TASK DESCRIPTION:
Here are some records; copy every line that holds the word "dropdown".

(RECORD EXTRACTS Opens)

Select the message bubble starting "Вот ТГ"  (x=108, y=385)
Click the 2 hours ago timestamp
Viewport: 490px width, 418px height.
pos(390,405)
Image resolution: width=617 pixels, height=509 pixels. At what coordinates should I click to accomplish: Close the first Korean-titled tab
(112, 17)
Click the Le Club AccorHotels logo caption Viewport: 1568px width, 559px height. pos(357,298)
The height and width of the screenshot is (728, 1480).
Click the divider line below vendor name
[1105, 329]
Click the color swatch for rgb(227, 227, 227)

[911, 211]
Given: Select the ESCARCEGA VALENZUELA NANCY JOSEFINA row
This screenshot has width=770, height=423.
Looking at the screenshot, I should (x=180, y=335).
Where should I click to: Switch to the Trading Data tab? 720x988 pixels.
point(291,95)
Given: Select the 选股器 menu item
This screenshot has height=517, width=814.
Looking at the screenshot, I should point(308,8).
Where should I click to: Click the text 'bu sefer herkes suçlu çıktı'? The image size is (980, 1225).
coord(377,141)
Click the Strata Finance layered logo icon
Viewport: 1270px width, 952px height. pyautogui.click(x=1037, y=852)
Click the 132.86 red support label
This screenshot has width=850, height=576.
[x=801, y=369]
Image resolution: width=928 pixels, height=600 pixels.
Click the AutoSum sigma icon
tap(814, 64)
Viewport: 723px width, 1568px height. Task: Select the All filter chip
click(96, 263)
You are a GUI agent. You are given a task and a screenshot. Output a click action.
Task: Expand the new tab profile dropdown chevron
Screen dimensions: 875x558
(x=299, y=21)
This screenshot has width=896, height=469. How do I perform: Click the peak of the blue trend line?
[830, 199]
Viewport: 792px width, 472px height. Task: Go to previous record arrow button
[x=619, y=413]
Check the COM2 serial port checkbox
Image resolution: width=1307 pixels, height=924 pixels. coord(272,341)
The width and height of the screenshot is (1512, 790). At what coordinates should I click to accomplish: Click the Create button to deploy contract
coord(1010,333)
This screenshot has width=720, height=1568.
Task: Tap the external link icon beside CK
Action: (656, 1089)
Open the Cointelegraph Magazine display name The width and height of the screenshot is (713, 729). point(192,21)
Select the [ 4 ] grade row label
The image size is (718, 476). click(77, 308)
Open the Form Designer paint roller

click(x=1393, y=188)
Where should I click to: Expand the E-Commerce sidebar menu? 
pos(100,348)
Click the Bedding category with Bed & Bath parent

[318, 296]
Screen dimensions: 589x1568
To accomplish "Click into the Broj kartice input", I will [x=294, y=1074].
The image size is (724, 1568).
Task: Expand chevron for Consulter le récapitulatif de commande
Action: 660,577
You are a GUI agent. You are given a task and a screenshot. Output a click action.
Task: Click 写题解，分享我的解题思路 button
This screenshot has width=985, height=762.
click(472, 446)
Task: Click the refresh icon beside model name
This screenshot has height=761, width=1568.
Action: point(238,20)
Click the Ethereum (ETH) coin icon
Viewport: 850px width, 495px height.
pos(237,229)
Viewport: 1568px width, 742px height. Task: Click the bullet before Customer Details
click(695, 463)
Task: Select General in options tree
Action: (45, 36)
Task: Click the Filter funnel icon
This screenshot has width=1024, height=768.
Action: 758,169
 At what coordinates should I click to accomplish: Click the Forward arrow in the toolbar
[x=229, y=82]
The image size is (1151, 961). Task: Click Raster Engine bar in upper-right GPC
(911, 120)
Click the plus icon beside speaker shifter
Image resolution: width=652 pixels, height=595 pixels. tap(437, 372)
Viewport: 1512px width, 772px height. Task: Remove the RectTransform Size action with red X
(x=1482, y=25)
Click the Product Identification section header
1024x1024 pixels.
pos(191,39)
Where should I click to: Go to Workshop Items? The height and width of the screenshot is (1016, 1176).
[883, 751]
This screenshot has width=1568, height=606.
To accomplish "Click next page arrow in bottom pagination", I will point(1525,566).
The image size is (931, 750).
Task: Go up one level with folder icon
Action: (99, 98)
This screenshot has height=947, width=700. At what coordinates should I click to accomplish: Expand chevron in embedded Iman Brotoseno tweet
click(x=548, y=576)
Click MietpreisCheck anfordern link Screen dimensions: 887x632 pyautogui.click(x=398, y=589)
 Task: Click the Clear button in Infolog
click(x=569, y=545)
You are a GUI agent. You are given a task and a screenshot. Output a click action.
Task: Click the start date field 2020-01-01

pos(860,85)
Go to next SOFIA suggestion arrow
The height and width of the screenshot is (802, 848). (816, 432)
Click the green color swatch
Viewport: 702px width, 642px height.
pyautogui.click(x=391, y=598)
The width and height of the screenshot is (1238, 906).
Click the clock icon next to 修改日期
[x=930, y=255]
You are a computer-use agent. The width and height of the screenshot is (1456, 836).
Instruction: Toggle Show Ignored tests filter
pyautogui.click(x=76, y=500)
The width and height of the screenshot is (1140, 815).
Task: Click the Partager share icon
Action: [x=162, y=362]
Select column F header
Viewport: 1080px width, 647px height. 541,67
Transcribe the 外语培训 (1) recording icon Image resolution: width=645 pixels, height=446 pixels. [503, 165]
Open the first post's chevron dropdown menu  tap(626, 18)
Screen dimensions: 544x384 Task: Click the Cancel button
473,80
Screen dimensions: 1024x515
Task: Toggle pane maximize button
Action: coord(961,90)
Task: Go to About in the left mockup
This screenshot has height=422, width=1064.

(RECORD EXTRACTS Closes)

SOLUTION TO THE PROBLEM:
Task: Expand the new tab profile dropdown chevron
Open the first post's chevron dropdown menu  tap(626, 18)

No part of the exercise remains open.